The authors have declared that no competing interests exist.

Figures

Fig 1. LACC1 mRNA expression in immune-related and gastrointestinal human tissues.

(A) qRT-PCR analysis of LACC1 relative expression in a panel of human tissues identifies spleen and lymph nodes as tissues with higher LACC1 expression. Reactions were done in triplicates. (B) LACC1 mRNA expression data extracted from Genevisible (

https://genevestigator.com/gv/

).

Fig 2. Characterization of anti-FAMIN antibodies and FAMIN expression in HeLa and THP-1 cell lines.

(A) Anti-FAMIN mouse monoclonal antibodies (H-6, E-7 and E-12) were used in WB analyses of cell extracts from HeLa cells untransfected (mock) or transfected with FAMIN, GFP-FAMIN or GFP (control vector). (B) FAMIN expression is induced upon PMA differentiation of THP-1 cells (lanes 1–2 cells transfected with scrambled-control siRNA). Complete knockdown of FAMIN expression was obtained upon transfection of THP-1 cells with siRNA targeting LACC1 transcript (lanes 3–4). β-actin was used for equal loading control.

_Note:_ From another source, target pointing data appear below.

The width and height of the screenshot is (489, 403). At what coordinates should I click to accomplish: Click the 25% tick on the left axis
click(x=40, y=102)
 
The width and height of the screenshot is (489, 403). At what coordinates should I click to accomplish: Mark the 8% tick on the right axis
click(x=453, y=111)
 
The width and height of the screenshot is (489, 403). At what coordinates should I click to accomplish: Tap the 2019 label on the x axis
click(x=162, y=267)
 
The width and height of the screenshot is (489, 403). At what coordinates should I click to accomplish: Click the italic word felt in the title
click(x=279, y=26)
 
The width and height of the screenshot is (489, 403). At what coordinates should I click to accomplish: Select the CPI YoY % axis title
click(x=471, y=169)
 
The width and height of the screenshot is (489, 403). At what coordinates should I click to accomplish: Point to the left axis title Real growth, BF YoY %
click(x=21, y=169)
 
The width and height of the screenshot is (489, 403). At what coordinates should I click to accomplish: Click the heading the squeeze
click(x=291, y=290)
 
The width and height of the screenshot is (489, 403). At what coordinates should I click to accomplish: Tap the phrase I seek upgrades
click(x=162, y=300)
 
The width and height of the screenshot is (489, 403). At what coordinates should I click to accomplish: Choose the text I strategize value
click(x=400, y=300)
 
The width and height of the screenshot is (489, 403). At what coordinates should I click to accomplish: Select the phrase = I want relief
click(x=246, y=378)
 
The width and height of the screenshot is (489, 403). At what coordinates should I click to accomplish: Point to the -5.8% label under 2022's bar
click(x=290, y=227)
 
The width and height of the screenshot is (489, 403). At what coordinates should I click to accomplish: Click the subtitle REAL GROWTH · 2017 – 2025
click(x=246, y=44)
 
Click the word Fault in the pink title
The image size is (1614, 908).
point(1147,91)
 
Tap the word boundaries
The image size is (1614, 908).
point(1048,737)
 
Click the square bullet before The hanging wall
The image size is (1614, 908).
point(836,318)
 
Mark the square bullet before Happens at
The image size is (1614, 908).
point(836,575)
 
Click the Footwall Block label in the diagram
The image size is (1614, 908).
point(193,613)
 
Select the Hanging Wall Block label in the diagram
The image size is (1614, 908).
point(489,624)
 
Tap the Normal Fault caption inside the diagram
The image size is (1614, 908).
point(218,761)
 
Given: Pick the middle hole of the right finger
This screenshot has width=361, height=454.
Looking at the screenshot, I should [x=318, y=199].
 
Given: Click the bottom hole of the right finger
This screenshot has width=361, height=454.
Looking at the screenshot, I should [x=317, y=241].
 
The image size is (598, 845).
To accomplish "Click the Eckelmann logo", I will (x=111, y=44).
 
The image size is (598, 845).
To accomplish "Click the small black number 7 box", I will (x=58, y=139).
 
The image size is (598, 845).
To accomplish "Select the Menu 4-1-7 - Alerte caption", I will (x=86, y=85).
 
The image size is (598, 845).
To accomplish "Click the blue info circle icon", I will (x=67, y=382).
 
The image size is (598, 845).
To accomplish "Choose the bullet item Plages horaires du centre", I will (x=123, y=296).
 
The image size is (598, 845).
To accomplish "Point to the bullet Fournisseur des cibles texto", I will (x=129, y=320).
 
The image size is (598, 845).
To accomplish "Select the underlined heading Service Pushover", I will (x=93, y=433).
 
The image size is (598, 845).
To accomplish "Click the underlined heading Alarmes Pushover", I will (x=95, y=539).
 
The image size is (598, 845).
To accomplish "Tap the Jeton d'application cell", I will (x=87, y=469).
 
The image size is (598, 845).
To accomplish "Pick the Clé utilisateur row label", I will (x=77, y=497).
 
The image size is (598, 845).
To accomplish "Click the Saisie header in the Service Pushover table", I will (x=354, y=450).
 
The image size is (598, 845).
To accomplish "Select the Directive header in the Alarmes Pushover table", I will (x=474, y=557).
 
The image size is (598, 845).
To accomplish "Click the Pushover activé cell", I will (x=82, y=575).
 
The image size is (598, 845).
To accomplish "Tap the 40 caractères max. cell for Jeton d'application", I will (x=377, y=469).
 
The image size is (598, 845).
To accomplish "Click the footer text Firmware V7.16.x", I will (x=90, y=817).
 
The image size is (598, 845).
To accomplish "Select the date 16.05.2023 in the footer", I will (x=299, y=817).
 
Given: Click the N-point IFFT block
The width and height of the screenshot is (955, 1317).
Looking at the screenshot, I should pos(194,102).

Data are representative of three independent experiments.

Fig 3. LPS stimulation of THP-1 cells results in FAMIN upregulation.

(A) qRT-PCR analysis of LACC1 mRNA expression in THP-1 cells stimulated with PMA and LPS. (B) WB analysis of FAMIN protein expression in THP-1 cells stimulated with PMA and LPS. Relative intensity (RI) from densitometric analysis is reported. Data are representative of three independent experiments. Abbreviation; UN: unstimulated control.

Fig 4. FACS analyses of FAMIN expression in PBMCs and granulocytes.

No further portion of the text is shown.